- TASK OBJECTIVE
The records below need to be repeated exactly, with every picture left out.

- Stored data
========================

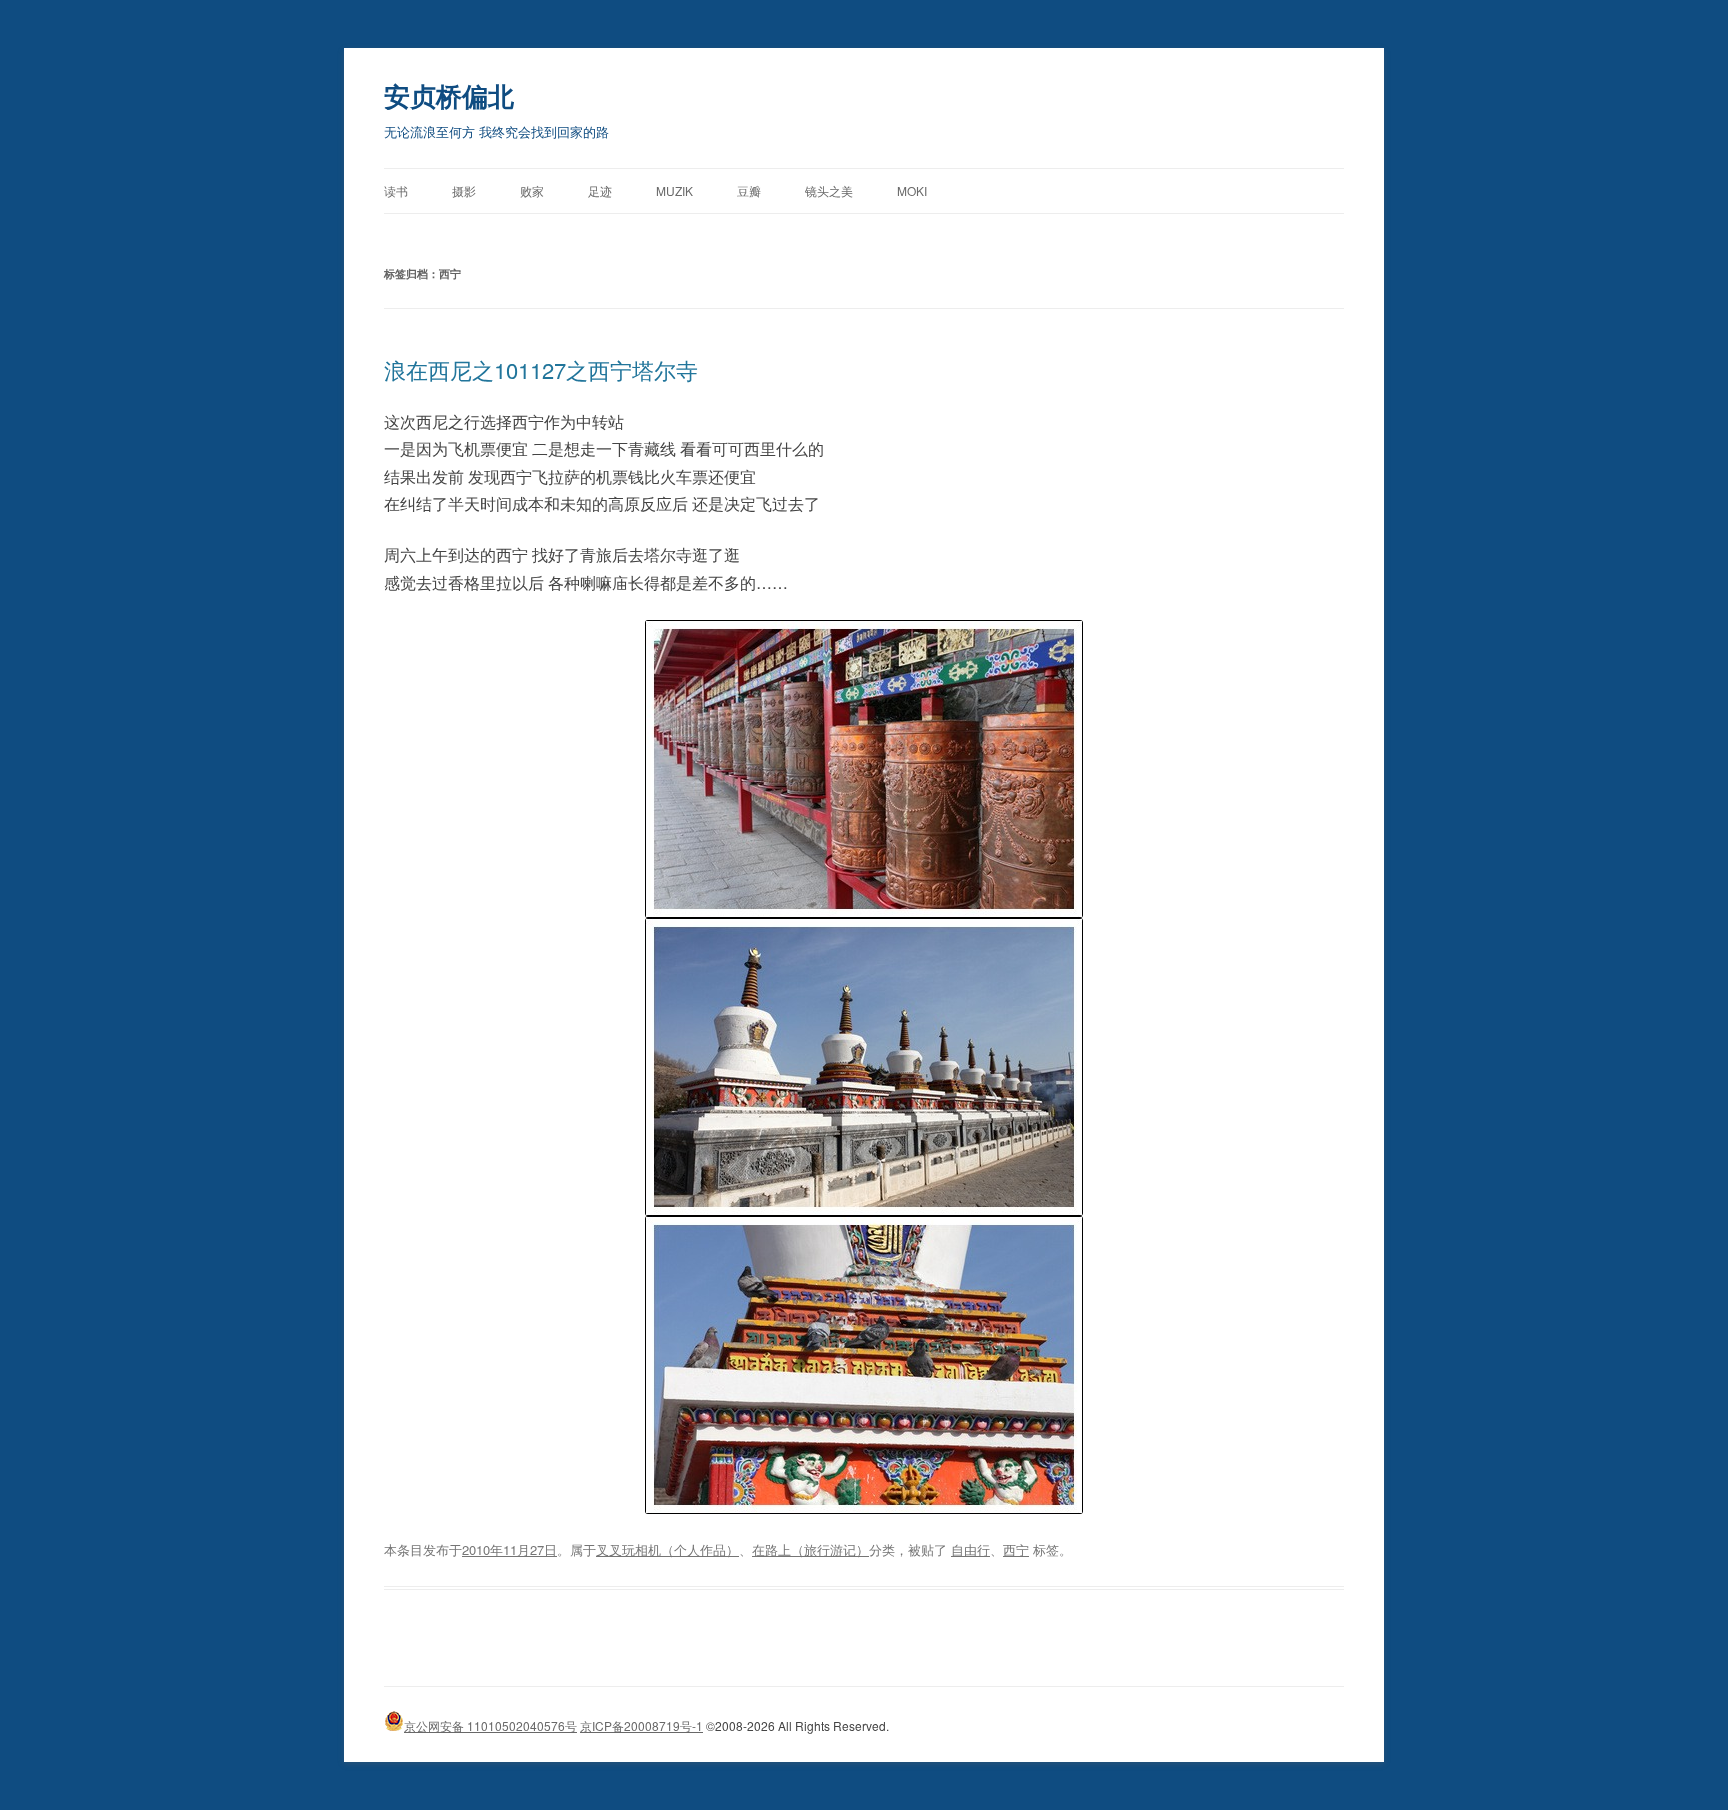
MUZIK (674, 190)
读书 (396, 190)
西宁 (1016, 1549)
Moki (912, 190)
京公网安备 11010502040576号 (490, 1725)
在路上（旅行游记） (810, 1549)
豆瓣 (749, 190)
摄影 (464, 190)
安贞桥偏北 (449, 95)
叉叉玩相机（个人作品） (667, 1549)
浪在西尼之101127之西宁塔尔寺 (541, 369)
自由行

========================

- ANSWER BELOW
MUZIK (674, 190)
读书 (396, 190)
西宁 (1016, 1549)
Moki (912, 190)
京公网安备 11010502040576号 (490, 1725)
在路上（旅行游记） (810, 1549)
豆瓣 (749, 190)
摄影 (464, 190)
安贞桥偏北 (449, 95)
叉叉玩相机（个人作品） (667, 1549)
浪在西尼之101127之西宁塔尔寺 (541, 369)
自由行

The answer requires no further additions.